Is it strange that I have been counting the days until dead week and finals? Getting to this light-at-the-end-of-the-tunnel period of two weeks meant the end of 4 hour Organic Chemistry labs twice a week, those labs that managed to begin just as the sun began to warm the morning chill from your skin and end as its golden rays kissed the horizon goodnight. Dead week meant the end of two weekly lab reports of 20 pages, the end of midterms that should be labeled progress-exams-every-3-weeks. I cannot remember the last class I took in which the professor only gave one midterm. Getting to this point meant the end of leaving my room at 9:00am, rushing from here to there, and not returning until 8:00pm after dinner.
Don’t get me wrong, I am studying. With a final paper for my Honors Seminar, and separate finals for Physics, Organic Chemistry and the Lab, Spanish 100, and Spanish 25, I have enough to keep me busy.
But for someone who spent the entire quarter stressed and sleep deprived, I feel like I am in heaven. Finals week means cozy late-night tea, the sound of ocean waves crashing below the cliff through my open window, sleeping in until nine-thirty, studying in the comfort of my bed or desk all day. The serenity of a quiet room. These are the weeks I rediscover my love for knowledge, my desire for the ability to explain scientific phenomena, my relentless hunger to know “why” — I unearth the buried reasons why I challenged myself to graduate from college and pursue higher learning in the first place.
Plus I take a few minutes of the day to read one of many novels (The Forgotten Garden at the moment) who patiently waited —unread — on my shelf throughout the quarter as I trudged along through classes and worked long hours in my research lab.
Maybe everyone else will find this confession to be bizarre, or maybe just unexpected. I see it as a celebration of living in the moment – however dire the circumstances may be – because compared to the past, this optimist is thankful that the storm is over.

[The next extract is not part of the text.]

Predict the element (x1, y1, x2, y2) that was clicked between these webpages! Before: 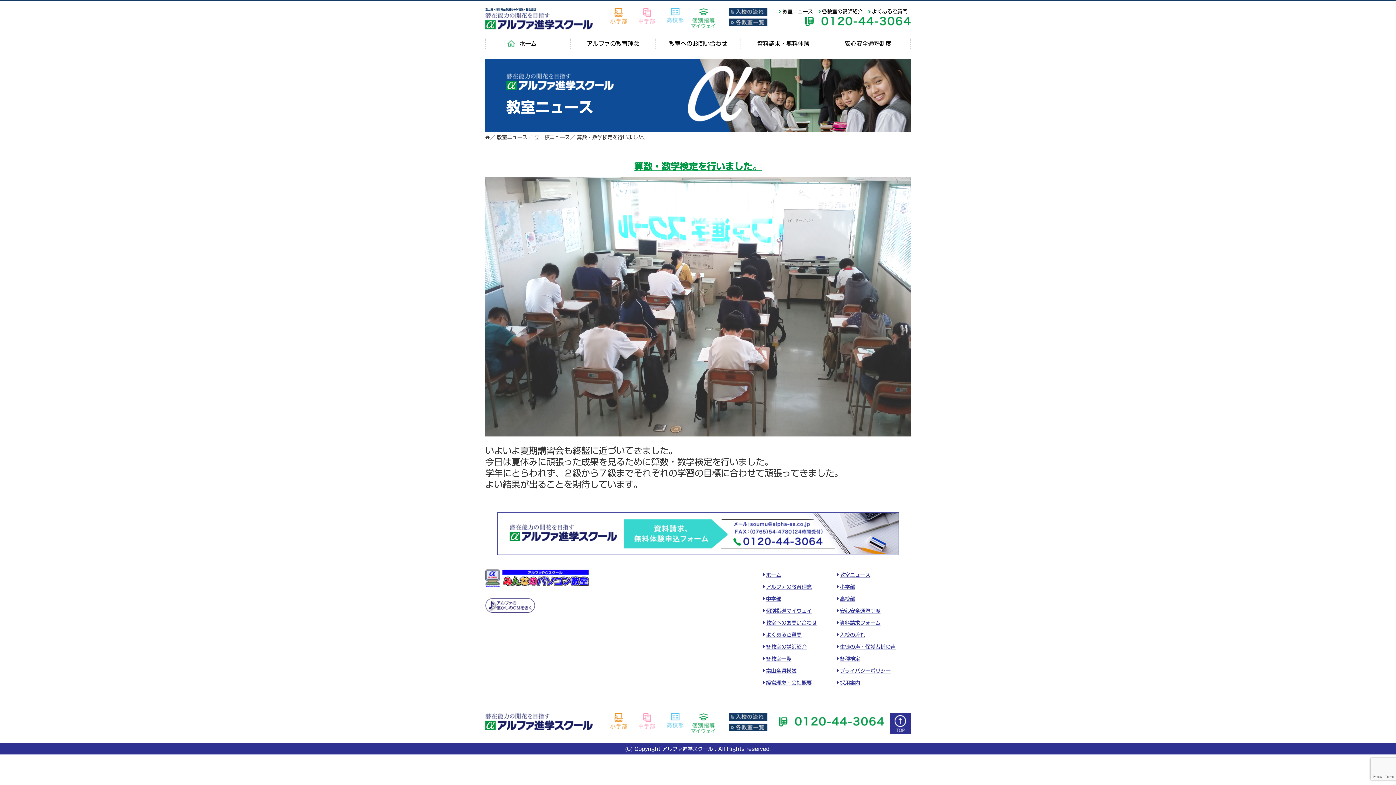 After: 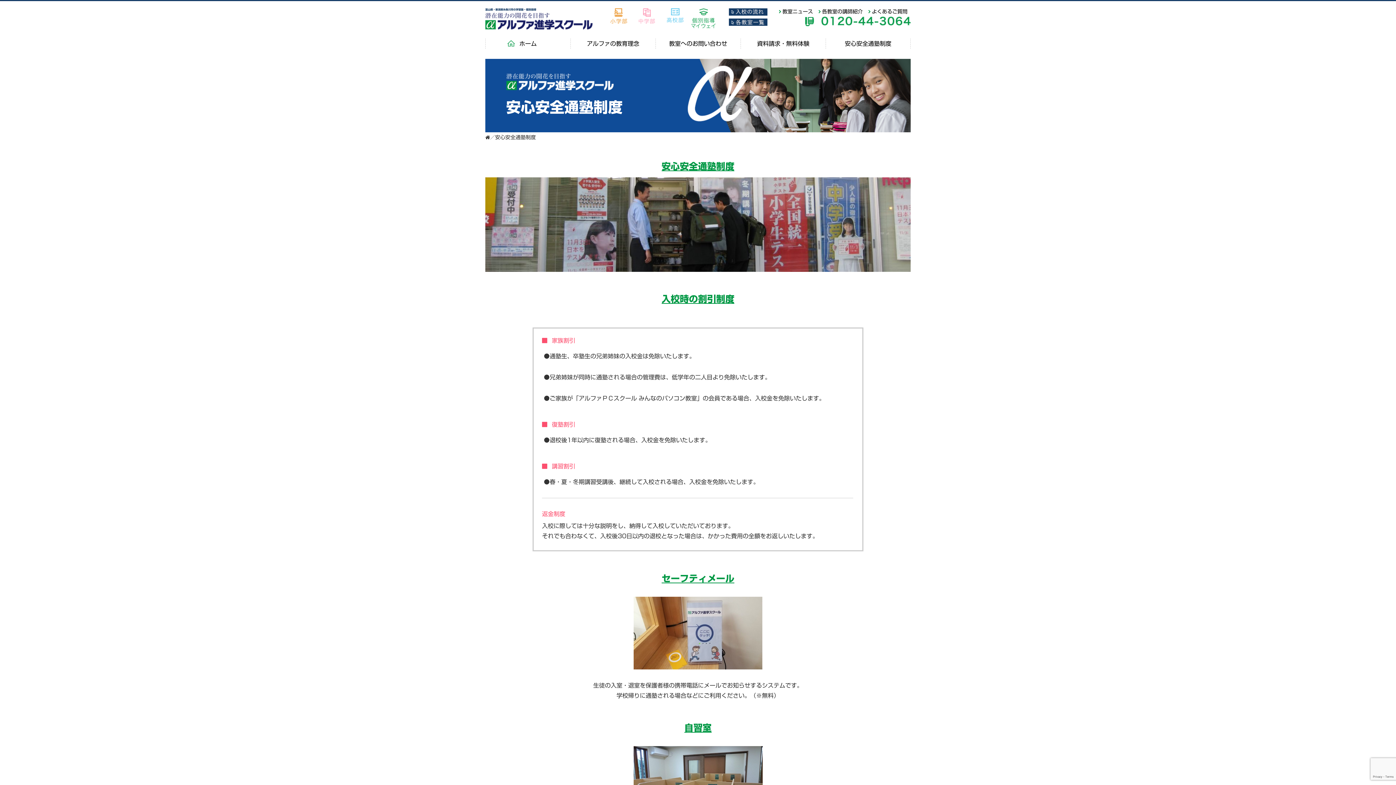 Action: label: 安心安全通塾制度 bbox: (837, 608, 880, 613)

On a low note, the mounting of celastrol stainings of LC3B and Hsp70 that I mentioned in the last blog went horribly. The paint brush I was using was too large for the delicate procedure, but it was the only one available to me at the time. Only about 75% of the tissues were perfectly aligned for optimal microscope analysis. However, the actual staining with LC3B looked clear and distinct under the microscope with definite trends corresponding with the level of PHF-1 stainings (phosphorylated tau) observed in previous experiments. The fluorescent labeling of Hsp70 was not as successful, so Israel and I have been looking for alternate antibodies for the one we are using now.